### Task instructions
Some of the lines below need repeating. Reproduce exactly those between the lines holding "You are a computer-use agent." and "Click the Saldo", inclusive.

### Extracted data
<<<<

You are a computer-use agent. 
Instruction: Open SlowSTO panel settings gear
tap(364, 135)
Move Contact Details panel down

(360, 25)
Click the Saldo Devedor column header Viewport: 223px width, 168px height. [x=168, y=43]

>>>>
<<<<

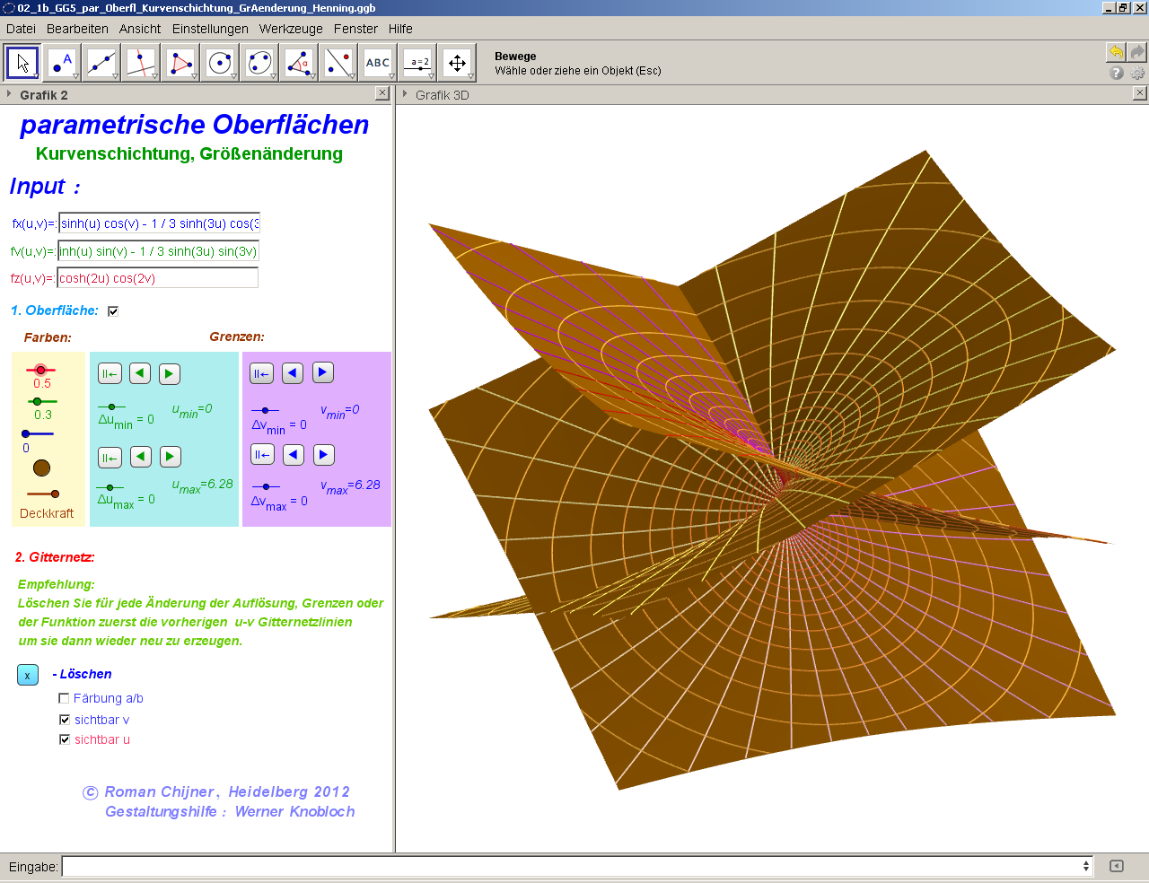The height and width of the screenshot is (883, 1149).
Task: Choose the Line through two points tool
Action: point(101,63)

>>>>

### Answer section
You are a computer-use agent. 
Instruction: Open SlowSTO panel settings gear
tap(364, 135)
Move Contact Details panel down

(360, 25)
Click the Saldo Devedor column header Viewport: 223px width, 168px height. [x=168, y=43]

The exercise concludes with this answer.